MAT: Mask-Aware Transformer for Large Hole Image Inpainting (CVPR2022, Oral)
Wenbo Li, Zhe Lin, Kun Zhou, Lu Qi, Yi Wang, Jiaya Jia
[Paper]
News
This is the official implementation of MAT. The training and testing code is released. We also provide our masks for CelebA-HQ-val and Places-val here.
Visualization
We present a transformer-based model (MAT) for large hole inpainting with high fidelity and diversity.
Compared to other methods, the proposed MAT restores more photo-realistic images with fewer artifacts.
Usage
- Clone the repository.
git clone https://github.com/fenglinglwb/MAT.git
- Install the dependencies.
- Python 3.7
- PyTorch 1.7.1
- Cuda 11.0
- Other packages
pip install -r requirements.txt
Quick Test
-
We provide models trained on CelebA-HQ and Places365-Standard at 512x512 resolution. Download models from One Drive and put them into the 'pretrained' directory. The released models are retrained, and hence the visualization results may slightly differ from the paper.
-
Obtain inpainted results by running
python generate_image.py --network model_path --dpath data_path --outdir out_path [--mpath mask_path]
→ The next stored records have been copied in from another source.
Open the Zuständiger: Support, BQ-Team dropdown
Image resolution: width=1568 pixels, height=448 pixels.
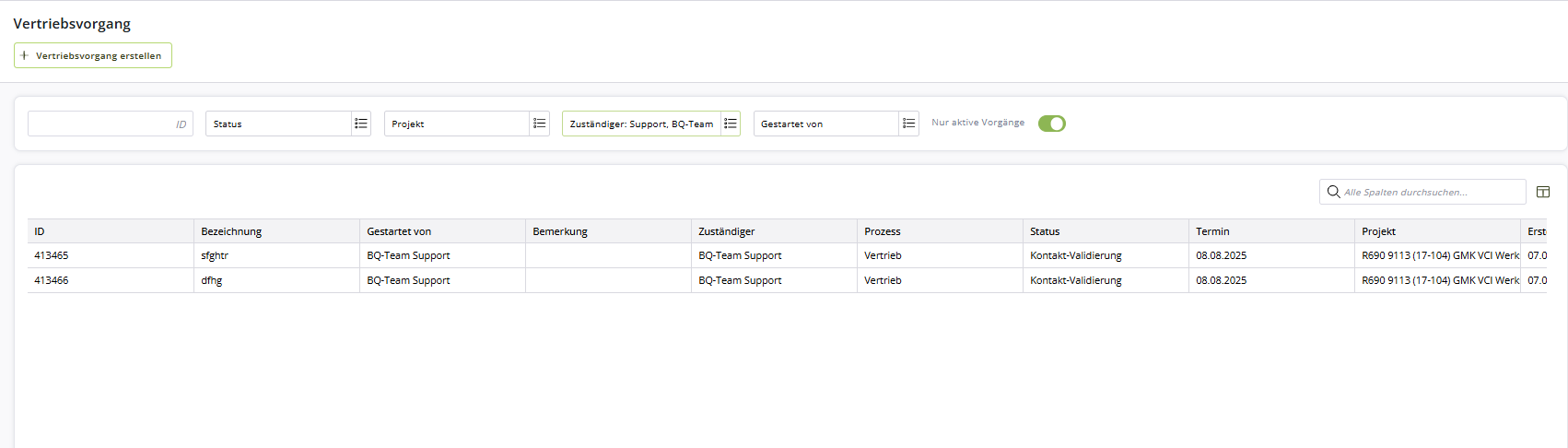pyautogui.click(x=641, y=124)
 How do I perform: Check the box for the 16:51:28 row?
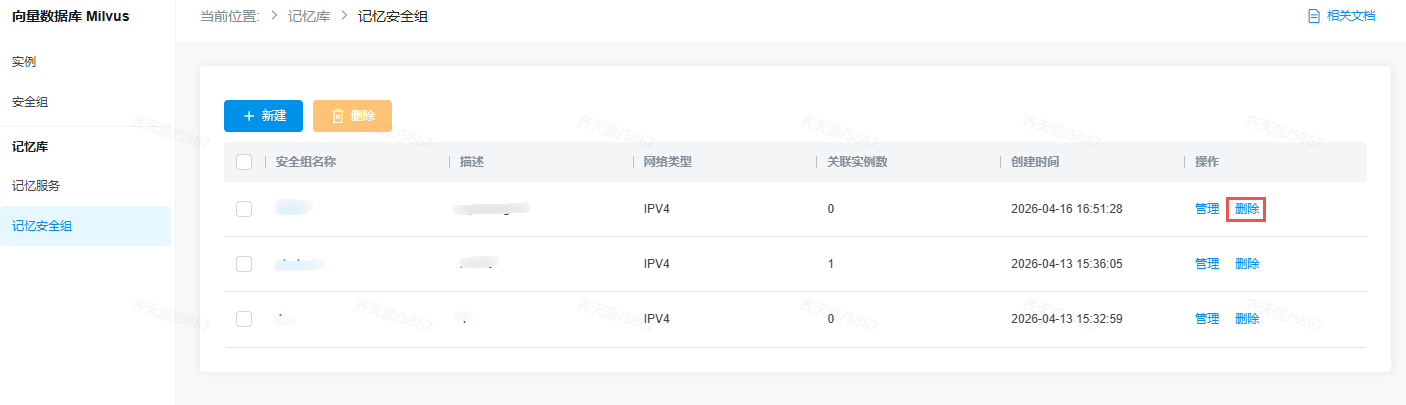pos(244,209)
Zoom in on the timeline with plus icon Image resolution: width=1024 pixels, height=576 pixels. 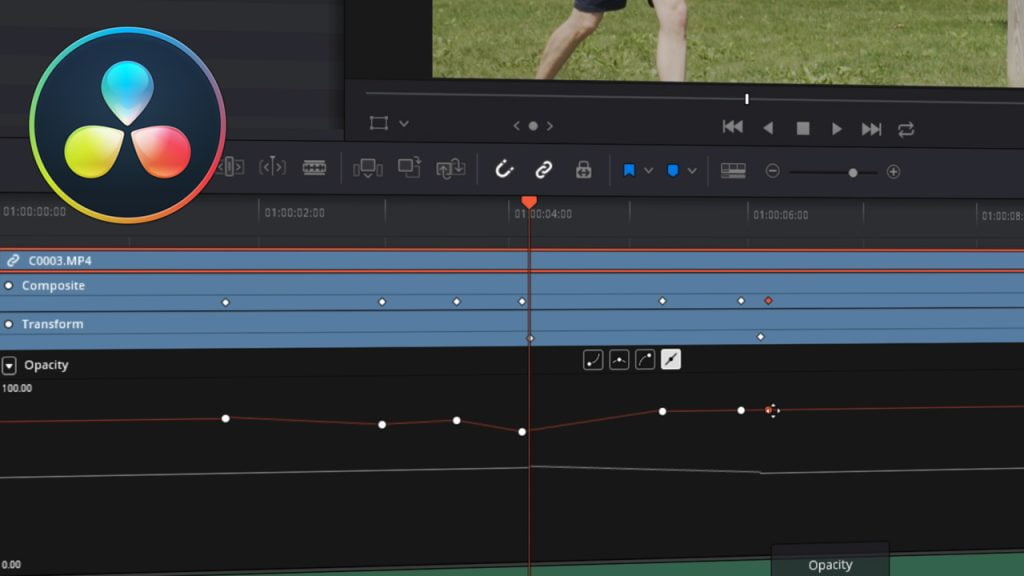[x=895, y=171]
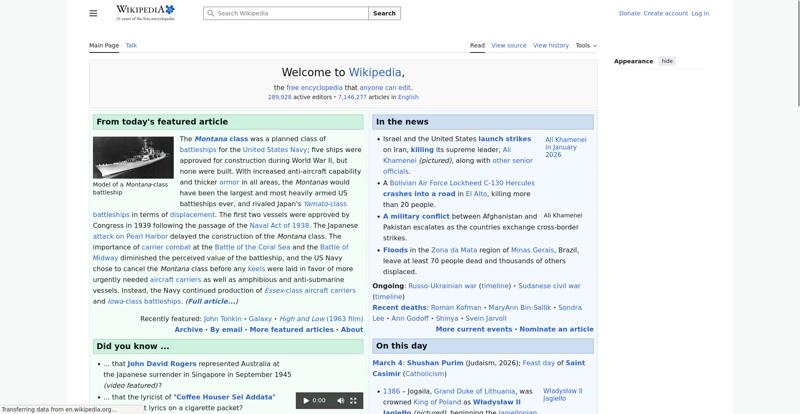800x414 pixels.
Task: Open the Montana-class battleship model image
Action: 133,157
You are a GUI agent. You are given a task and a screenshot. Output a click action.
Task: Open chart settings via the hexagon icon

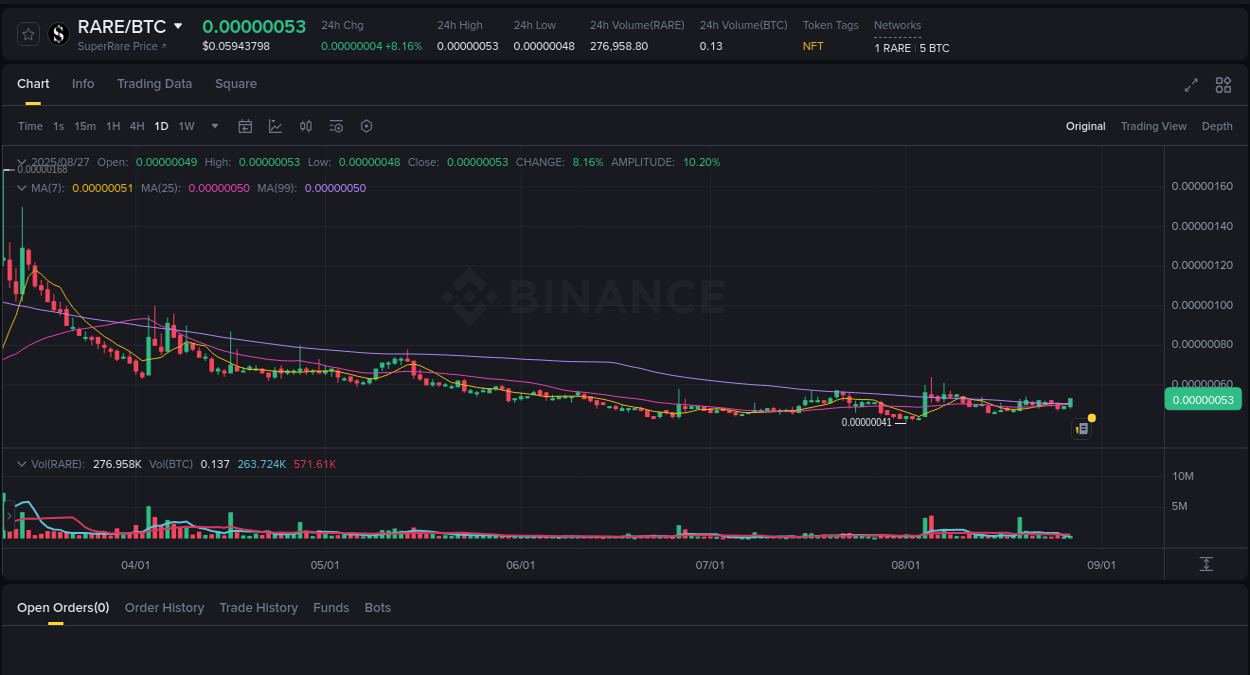366,126

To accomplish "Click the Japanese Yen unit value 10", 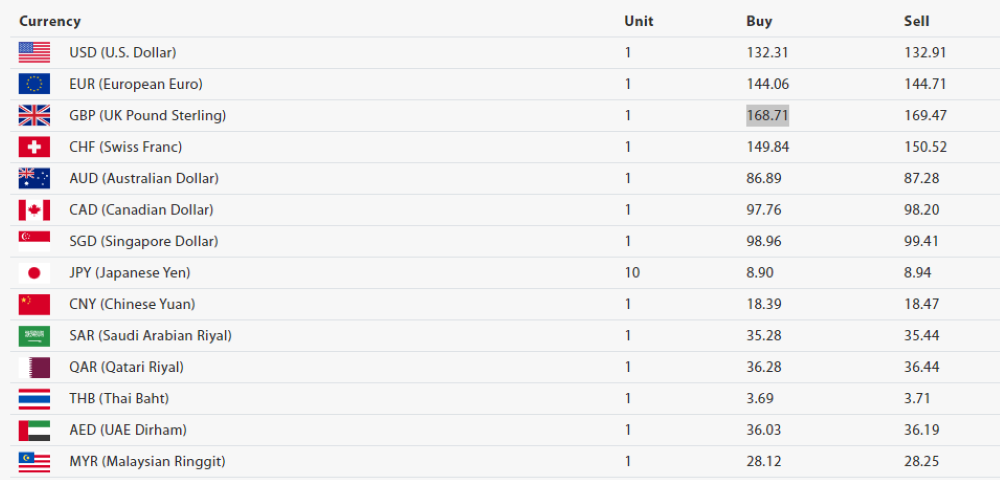I will pyautogui.click(x=632, y=273).
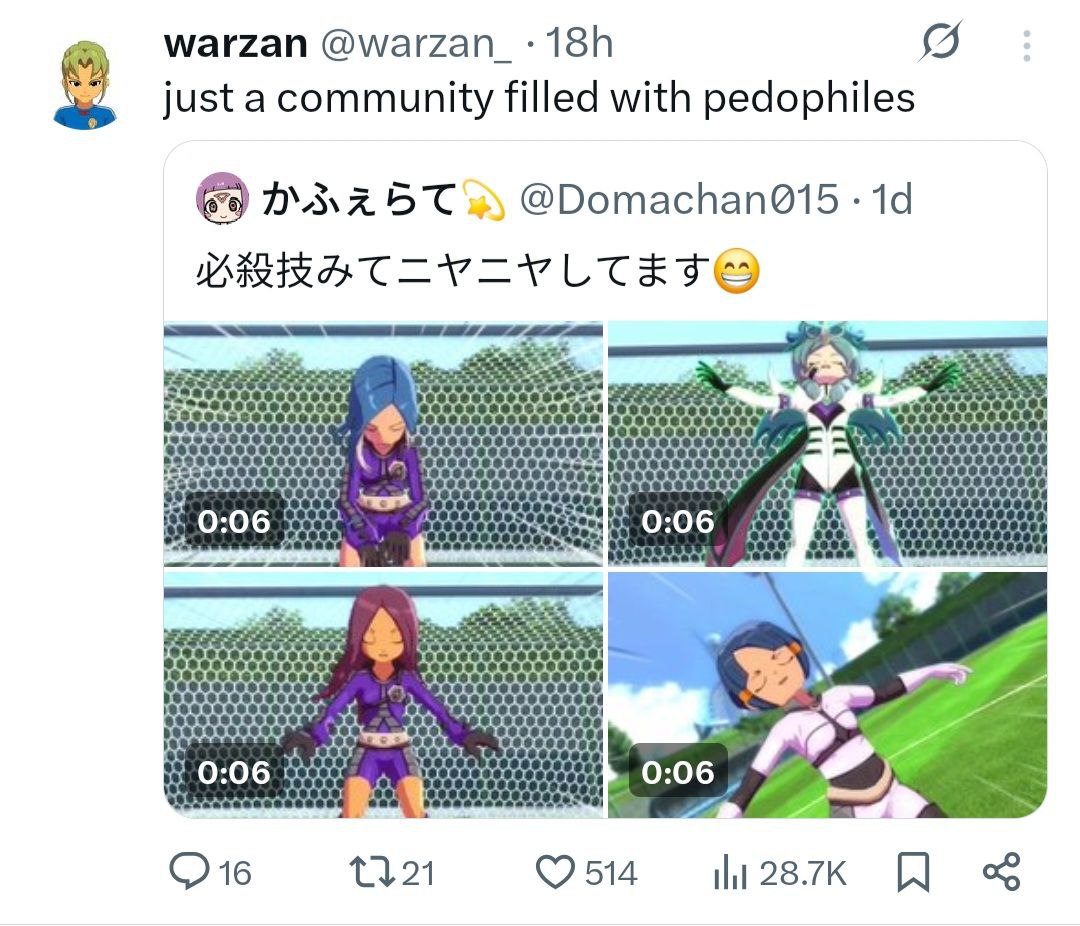Open the three-dot more options menu
The height and width of the screenshot is (926, 1080).
tap(1026, 45)
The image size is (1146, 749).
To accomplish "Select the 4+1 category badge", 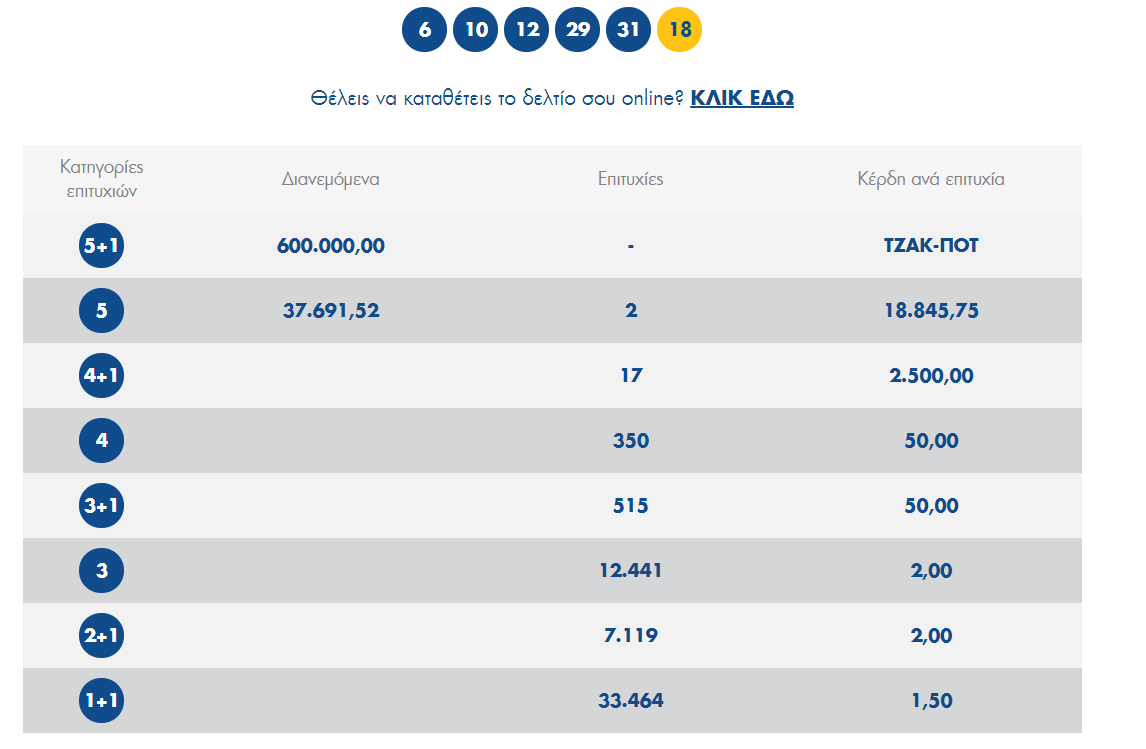I will (101, 376).
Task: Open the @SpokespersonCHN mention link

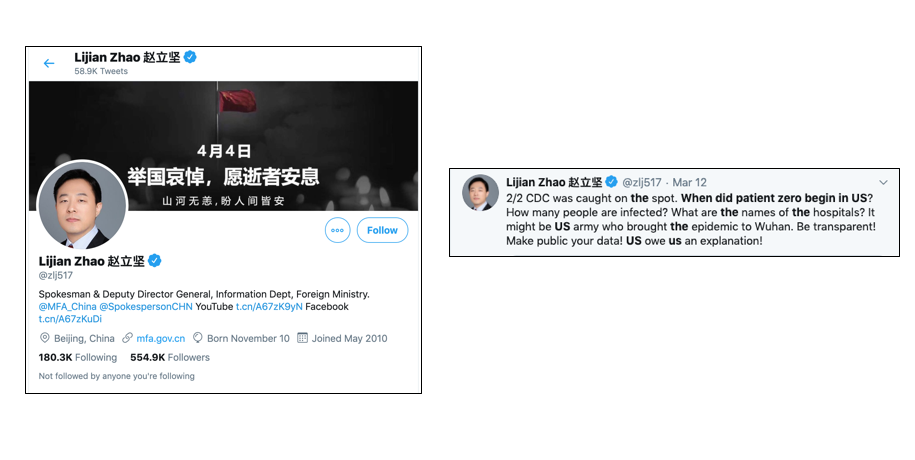Action: pos(146,306)
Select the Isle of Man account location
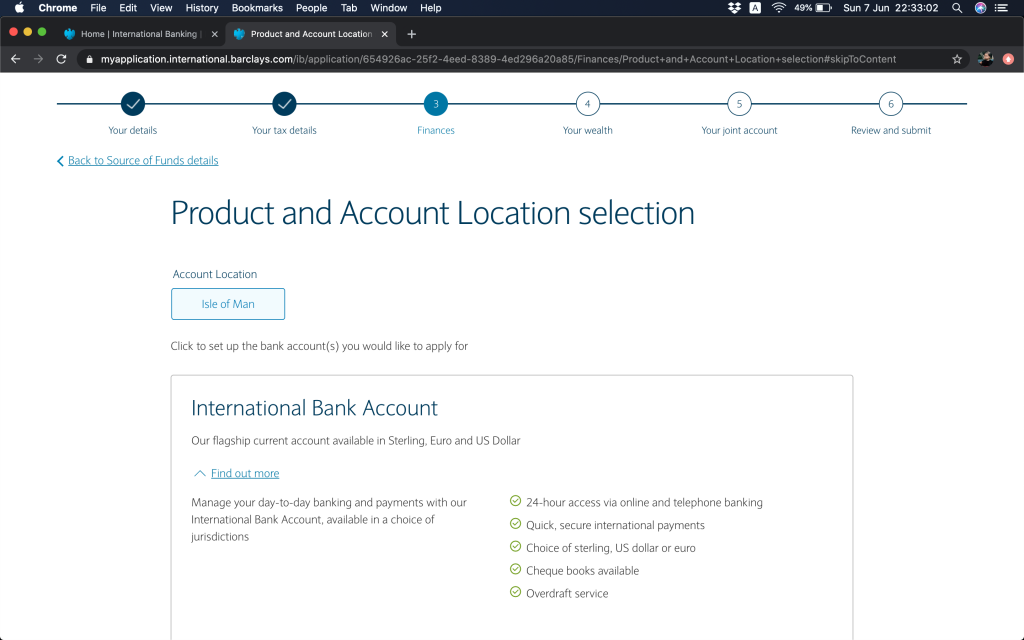Screen dimensions: 1024x640 tap(228, 304)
where the mask path is optional. If not assigned, random 512x512 masks will be generated. Note that 0 and 1 values in a mask refer to masked and remained pixels.
For example, run
python generate_image.py --network pretrained/CelebA-HQ.pkl --dpath test_sets/CelebA-HQ/images --mpath test_sets/CelebA-HQ/masks --outdir samples
Note. Our implementation only supports generating an image whose size is a multiple of 512. You need to pad or resize the image to make its size a multiple of 512. Please pad the mask with 0 values.
Train
For example, if you want to train a model on Places, run a bash script with
python train.py \
--outdir=output_path \
--gpus=8 \
--batch=32 \
--metrics=fid36k5_full \
--data=training_data_path \
--data_val=val_data_path \
--dataloader=datasets.dataset_512.ImageFolderMaskDataset \
--mirror=True \
--cond=False \
--cfg=places512 \
--aug=noaug \
--generator=networks.mat.Generator \
--discriminator=networks.mat.Discriminator \
--loss=losses.loss.TwoStageLoss \
--pr=0.1 \
--pl=False \
--truncation=0.5 \
--style_mix=0.5 \
--ema=10 \
--lr=0.001
Description of arguments:
- outdir: output path for saving logs and models
- gpus: number of used gpus
- batch: number of images in all gpus
- metrics: find more metrics in 'metrics/metric_main.py'
- data: training data
- data_val: validation data
- dataloader: you can define your own dataloader
- mirror: use flip augmentation or not
- cond: use class info, default: false
- cfg: configuration, find more details in 'train.py'
- aug: use augmentation of style-gan-ada or not, default: false
- generator: you can define your own generator
- discriminator: you can define your own discriminator
- loss: you can define your own loss
- pr: ratio of perceptual loss
- pl: use path length regularization or not, default: false
- truncation: truncation ratio proposed in stylegan
- style_mix: style mixing ratio proposed in stylegan
- ema: exponoential moving averate, ~K samples
- lr: learning rate
Evaluation
We provide evaluation scrtips for FID/U-IDS/P-IDS/LPIPS/PSNR/SSIM/L1 metrics in the 'evaluation' directory. Only need to give paths of your results and GTs.
Citation
@inproceedings{li2022mat,
title={MAT: Mask-Aware Transformer for Large Hole Image Inpainting},
author={Li, Wenbo and Lin, Zhe and Zhou, Kun and Qi, Lu and Wang, Yi and Jia, Jiaya},
booktitle={Proceedings of the IEEE/CVF Conference on Computer Vision and Pattern Recognition},
year={2022}
}
License and Acknowledgement
The code and models in this repo are for research purposes only. Our code is bulit upon StyleGAN2-ADA.